SÉLECTION =
----------------

Critique de cinéma, journaliste et commissaire de l’exposition Jarmusch, à découvrir à la Galerie de Bruxelles jusqu’au 12 février, Philippe Azoury signe un petit essai qui suit et épouse le cours d’une grande œuvre.
La singuliarité des films de Jim Jarmusch n’a d’égal que celle des francs-tireurs indépendants du septième art, tels David Lynch, John Cassavetes, de ce côté de l’Atlantique, on songe à Godard, Fassbinder, ou Wenders, c’est-à-dire des cinéastes qui ont inventé leur propre langue cinématographique et développé un style propre qui personnalise le cinéma, en se tenant souvent à distance de la cavalerie. Ceux qu’on ne supporte pas ou qui nous font succomber.
Le sens de la narration
Dans le bel hommage que lui rend Philippe Azoury avec son livre, Jim Jarmusch une autre allure (éditions Capricci), le journaliste critique, évoque les premières grandes leçons que retiendra Jim qui vit sa jeunesse les pieds dans le rock, la tête dans la poésie. » Jim Jarmusch a appris à faire du cinéma dans la rue, Nicholas Ray lui a instruit les rudiments de la bagarre. William S. Burroughs – qu’il allait visiter dans son bunker avec Howard Brookner, son meilleur ami à la fac – lui a montré comment charger une arme dans le respect, au sens politique et poétique du terme. Le punk et la no wave ont fait le reste ».
Jim Jarmusch est né à Akron dans l’Ohio en 1953. Il débute sa carrière au cinéma à 26 ans avec Permanent Vacation. Les première images de son premier film sont des ralentis rappelle Philippe Azoury dont le livre se découpe film par film dans un montage maillé de traces émotives et de réflexions. « Dans Wall Sreet, une armée de zombies avance d’un pas cotonneux et amniotique. Ils vont sans désir et par grappes en direction d’un travail, où invariablement on les exploite. » Les dés ont été jetés le réalisateur va tracer son sillon. On pense à Peterson actuellement sur les écrans où le quotidien répétitif du personnage principal, un chauffeur de bus poète, se révèle passionnant par la qualité de la lenteur du temps qui passe. Les images de Jirmusch font toucher l’éternité à la portée de notre main. La composition allie une retenue émotionnel et une ouverture totale à l’expérience qui nous attend au coin de la rue. La poésie y trouve toujours une place de William Blake à William Carlos Williams en passant par Emily Dickinson.

----------------

Entrées de pointage sur documents et captures d'écran:

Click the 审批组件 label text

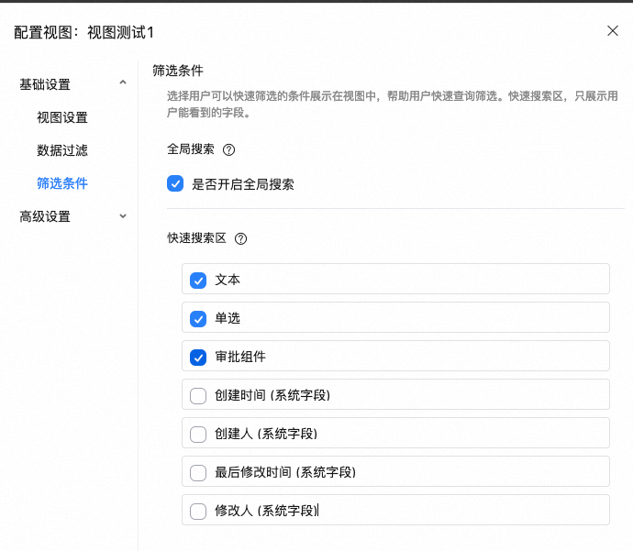coord(240,357)
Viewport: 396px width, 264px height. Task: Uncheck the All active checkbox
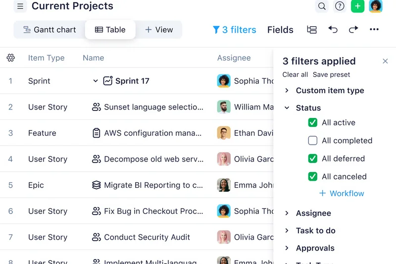(x=312, y=122)
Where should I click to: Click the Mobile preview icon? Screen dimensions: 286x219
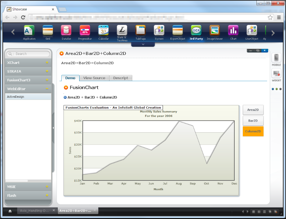276,58
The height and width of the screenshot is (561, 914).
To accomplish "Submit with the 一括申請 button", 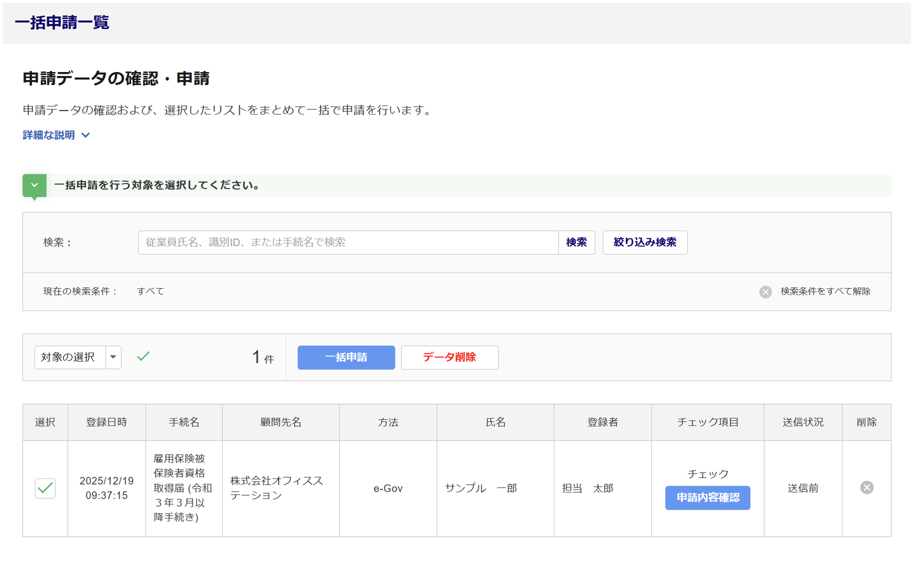I will click(346, 357).
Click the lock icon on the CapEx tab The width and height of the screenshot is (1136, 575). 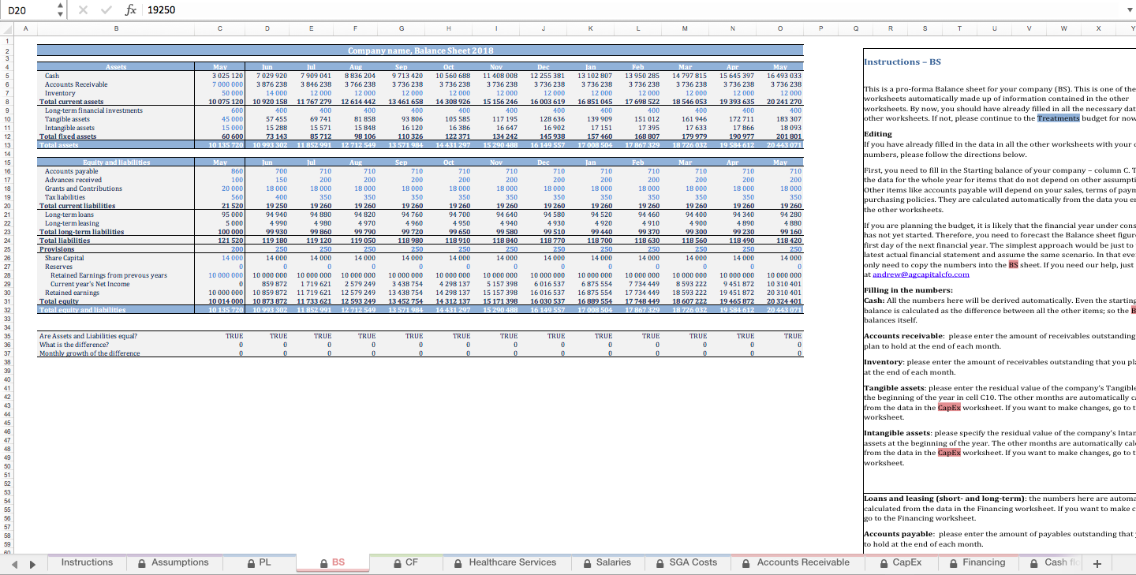[884, 562]
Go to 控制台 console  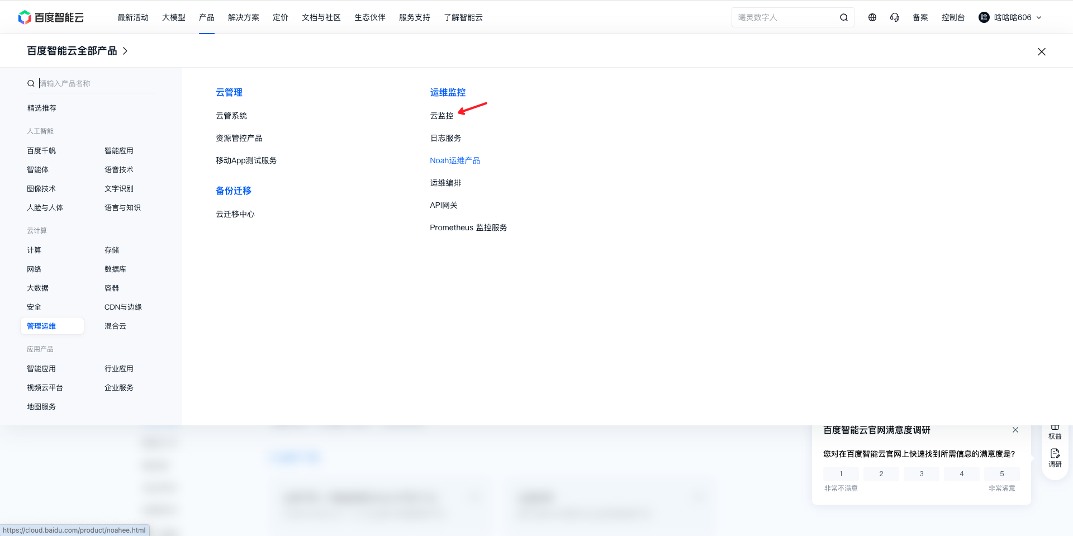click(953, 17)
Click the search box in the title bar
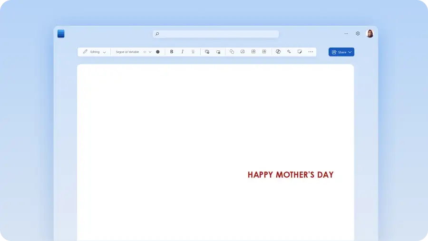The width and height of the screenshot is (428, 241). [x=215, y=34]
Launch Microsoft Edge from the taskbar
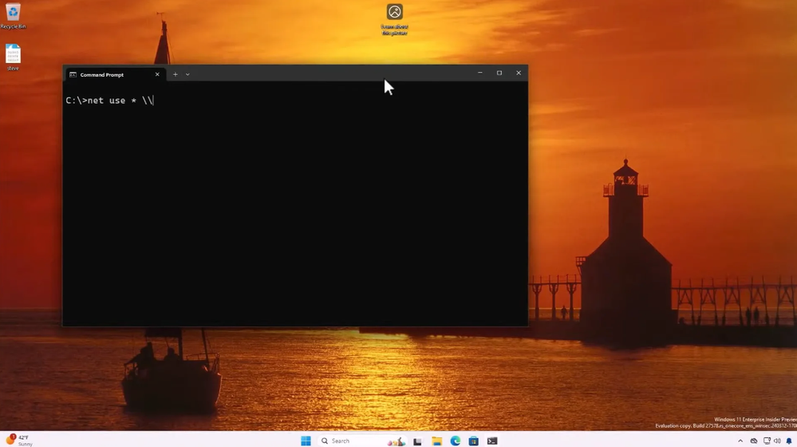Image resolution: width=797 pixels, height=447 pixels. (455, 441)
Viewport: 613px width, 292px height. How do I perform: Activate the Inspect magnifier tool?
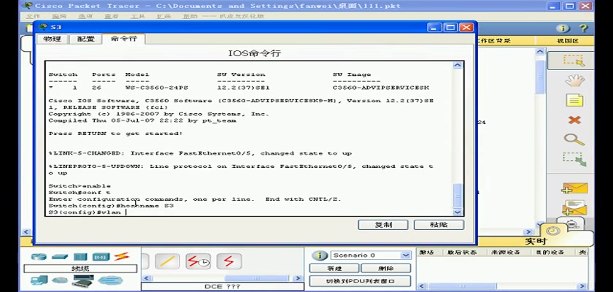[574, 139]
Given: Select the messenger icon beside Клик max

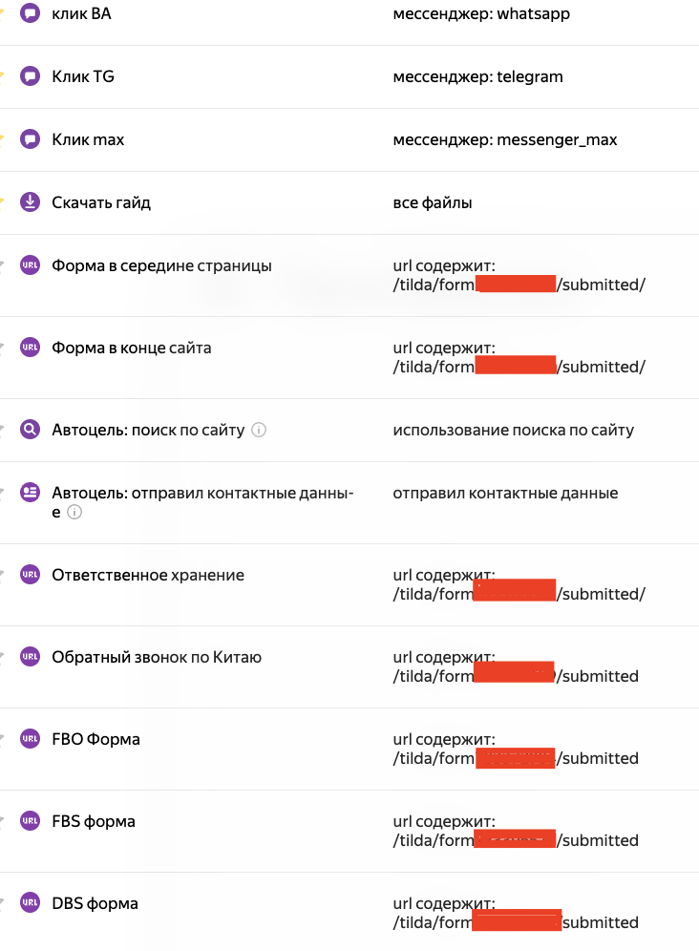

----------------

LISTE DES TÂCHES =
**1)** Imprimez le passage de l'article consacré à Jim Jarmusch qui commence aux mots « Critique de cinéma, journaliste » et se termine après les mots « nous font succomber. ».
**2)** D'après l'article consacré à Jim Jarmusch, en quelle année et dans quelle ville le cinéaste est-il né ?

RÉSULTATS DE L'EXERCICE =
**1)**
Critique de cinéma, journaliste et commissaire de l’exposition Jarmusch, à découvrir à la Galerie de Bruxelles jusqu’au 12 février, Philippe Azoury signe un petit essai qui suit et épouse le cours d’une grande œuvre.
La singuliarité des films de Jim Jarmusch n’a d’égal que celle des francs-tireurs indépendants du septième art, tels David Lynch, John Cassavetes, de ce côté de l’Atlantique, on songe à Godard, Fassbinder, ou Wenders, c’est-à-dire des cinéastes qui ont inventé leur propre langue cinématographique et développé un style propre qui personnalise le cinéma, en se tenant souvent à distance de la cavalerie. Ceux qu’on ne supporte pas ou qui nous font succomber.

**2)** En 1953, à Akron, dans l'Ohio.